-------- INFORMATION PROVIDED --------

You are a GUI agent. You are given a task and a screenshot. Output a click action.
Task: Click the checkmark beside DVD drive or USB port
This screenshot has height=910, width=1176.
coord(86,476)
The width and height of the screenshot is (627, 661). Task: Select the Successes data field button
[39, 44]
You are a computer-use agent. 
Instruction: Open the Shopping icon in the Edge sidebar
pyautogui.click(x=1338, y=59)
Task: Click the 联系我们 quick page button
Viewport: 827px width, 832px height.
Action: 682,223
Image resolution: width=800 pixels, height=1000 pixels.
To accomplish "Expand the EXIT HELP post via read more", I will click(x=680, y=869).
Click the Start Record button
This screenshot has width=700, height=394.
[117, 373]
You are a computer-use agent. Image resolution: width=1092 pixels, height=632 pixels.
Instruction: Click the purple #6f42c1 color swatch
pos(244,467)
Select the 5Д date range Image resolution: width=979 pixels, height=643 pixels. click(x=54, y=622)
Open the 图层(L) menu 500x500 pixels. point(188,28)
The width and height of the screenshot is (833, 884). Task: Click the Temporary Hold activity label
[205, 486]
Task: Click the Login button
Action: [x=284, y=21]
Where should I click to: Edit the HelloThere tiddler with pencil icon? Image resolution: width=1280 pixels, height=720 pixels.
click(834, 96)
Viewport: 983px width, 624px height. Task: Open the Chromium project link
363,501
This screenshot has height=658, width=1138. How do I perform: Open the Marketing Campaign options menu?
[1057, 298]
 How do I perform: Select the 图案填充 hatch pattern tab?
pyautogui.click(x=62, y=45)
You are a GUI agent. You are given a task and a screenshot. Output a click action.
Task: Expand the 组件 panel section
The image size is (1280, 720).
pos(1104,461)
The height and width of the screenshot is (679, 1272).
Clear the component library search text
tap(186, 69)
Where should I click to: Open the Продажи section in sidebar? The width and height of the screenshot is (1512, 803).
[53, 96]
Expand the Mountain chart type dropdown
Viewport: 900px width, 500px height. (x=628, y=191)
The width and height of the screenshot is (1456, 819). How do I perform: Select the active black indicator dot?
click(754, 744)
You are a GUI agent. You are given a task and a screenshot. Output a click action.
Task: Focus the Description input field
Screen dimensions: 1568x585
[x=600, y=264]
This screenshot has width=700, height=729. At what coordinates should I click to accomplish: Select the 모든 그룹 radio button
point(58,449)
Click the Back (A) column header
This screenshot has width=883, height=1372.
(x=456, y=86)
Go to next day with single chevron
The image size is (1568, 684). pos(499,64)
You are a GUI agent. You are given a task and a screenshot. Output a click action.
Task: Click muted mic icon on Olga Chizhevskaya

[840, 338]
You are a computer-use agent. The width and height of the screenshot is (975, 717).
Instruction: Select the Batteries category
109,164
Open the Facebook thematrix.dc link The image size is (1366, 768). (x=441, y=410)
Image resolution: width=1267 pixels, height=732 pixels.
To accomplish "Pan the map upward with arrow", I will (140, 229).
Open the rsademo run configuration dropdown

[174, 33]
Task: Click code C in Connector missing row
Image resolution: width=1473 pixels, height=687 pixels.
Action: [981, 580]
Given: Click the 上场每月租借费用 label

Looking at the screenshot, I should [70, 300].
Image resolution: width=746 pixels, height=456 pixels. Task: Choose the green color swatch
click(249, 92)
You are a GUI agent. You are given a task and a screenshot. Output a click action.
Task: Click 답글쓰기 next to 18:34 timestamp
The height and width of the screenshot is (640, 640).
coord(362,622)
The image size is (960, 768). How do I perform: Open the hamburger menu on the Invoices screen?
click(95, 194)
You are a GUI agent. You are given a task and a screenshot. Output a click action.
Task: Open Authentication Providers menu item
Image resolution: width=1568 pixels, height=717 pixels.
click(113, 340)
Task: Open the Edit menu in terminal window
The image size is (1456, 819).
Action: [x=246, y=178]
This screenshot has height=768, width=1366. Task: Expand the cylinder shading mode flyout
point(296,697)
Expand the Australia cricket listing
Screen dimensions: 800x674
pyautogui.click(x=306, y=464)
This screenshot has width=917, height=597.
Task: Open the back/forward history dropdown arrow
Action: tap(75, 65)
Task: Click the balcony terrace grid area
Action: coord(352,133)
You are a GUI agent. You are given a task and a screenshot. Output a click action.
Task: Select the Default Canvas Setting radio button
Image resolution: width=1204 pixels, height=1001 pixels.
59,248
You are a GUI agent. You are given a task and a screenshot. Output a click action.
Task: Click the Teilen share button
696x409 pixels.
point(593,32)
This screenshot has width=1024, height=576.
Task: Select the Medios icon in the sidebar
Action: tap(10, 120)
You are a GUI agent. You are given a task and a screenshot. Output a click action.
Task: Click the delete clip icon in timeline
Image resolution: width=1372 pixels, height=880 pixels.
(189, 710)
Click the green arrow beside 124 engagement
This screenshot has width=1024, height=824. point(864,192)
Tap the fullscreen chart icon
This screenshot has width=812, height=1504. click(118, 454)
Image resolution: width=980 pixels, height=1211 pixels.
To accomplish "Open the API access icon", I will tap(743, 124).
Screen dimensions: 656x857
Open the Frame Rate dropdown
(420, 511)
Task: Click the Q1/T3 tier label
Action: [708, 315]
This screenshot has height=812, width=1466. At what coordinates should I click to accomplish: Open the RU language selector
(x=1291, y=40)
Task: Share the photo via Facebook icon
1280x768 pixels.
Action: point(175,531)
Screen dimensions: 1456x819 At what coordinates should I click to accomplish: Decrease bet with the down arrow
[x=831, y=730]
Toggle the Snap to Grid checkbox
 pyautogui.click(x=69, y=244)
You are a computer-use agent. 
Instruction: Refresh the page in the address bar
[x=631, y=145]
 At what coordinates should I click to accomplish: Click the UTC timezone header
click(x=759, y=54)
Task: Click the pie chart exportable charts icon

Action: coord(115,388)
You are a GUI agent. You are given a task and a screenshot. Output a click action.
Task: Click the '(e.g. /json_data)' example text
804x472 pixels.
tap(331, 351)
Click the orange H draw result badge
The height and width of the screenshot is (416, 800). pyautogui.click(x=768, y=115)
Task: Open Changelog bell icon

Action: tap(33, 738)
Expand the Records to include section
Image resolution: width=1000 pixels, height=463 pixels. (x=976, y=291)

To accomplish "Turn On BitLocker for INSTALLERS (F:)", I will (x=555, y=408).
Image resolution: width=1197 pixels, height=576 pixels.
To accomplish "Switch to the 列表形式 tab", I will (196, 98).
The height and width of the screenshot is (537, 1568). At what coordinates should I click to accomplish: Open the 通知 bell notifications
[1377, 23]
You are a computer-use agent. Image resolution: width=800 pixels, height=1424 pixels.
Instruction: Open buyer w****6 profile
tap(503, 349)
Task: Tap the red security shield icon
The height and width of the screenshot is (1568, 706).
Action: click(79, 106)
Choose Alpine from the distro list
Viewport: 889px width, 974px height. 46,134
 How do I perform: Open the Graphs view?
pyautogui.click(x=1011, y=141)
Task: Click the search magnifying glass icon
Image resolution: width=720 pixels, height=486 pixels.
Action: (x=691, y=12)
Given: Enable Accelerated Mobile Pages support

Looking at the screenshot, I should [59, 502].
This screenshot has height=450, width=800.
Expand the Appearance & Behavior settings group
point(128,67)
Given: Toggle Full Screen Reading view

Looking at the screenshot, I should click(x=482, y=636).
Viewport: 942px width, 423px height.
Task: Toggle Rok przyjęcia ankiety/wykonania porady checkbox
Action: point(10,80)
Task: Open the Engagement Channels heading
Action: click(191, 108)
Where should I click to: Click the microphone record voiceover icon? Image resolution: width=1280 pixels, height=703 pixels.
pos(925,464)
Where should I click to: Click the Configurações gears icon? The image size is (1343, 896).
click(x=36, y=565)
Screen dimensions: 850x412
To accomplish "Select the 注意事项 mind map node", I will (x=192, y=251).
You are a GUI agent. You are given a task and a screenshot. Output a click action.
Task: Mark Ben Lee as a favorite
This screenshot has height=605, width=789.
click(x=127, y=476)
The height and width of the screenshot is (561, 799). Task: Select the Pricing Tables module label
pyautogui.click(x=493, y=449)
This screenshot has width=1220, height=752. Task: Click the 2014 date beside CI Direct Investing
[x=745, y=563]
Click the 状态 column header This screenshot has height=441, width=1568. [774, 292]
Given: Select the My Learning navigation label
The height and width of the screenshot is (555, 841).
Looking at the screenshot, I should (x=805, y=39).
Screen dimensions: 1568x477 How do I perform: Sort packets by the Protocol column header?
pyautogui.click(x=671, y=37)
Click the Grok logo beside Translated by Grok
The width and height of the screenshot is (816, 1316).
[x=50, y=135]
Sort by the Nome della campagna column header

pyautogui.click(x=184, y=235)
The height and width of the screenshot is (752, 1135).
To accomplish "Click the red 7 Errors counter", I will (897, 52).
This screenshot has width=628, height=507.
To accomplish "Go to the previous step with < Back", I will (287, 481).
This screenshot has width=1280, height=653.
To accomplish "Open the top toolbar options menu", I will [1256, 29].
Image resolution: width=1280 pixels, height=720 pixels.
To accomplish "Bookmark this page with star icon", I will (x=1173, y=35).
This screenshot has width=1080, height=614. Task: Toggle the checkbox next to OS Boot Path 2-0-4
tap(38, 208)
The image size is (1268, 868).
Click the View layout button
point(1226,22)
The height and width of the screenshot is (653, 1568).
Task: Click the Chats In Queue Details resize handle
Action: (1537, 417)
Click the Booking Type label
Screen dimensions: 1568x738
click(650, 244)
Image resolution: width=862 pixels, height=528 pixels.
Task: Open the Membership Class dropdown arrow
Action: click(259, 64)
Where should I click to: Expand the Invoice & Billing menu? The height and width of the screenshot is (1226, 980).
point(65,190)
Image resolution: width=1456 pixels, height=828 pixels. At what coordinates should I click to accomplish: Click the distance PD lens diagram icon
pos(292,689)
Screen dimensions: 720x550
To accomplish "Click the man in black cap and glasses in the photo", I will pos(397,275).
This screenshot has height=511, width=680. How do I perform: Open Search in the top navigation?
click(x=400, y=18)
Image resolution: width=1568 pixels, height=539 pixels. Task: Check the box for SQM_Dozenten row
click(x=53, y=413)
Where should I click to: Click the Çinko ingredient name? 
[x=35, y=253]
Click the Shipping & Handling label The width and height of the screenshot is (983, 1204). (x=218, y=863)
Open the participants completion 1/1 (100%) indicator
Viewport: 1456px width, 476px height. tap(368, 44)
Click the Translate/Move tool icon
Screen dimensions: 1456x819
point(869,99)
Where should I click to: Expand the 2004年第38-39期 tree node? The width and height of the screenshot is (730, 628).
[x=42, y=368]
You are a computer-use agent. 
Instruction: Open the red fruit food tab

--------

## [ACTIVITY]
What lines in the listing above contain the word "photo"? Show each one.

## [ANSWER TO THIS PROBLEM]
Task: Share the photo via Facebook icon
To accomplish "Click the man in black cap and glasses in the photo", I will pos(397,275).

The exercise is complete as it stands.